_Objective_: Can you rename "Task" to "Instruction" throughout the items below and keep every other line unchanged?

_Provided entries_:
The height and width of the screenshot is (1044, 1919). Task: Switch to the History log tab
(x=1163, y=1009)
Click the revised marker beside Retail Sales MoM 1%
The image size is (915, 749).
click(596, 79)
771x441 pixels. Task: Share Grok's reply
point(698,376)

_Answer to the problem_:
The height and width of the screenshot is (1044, 1919). Instruction: Switch to the History log tab
(x=1163, y=1009)
Click the revised marker beside Retail Sales MoM 1%
The image size is (915, 749).
click(596, 79)
771x441 pixels. Instruction: Share Grok's reply
point(698,376)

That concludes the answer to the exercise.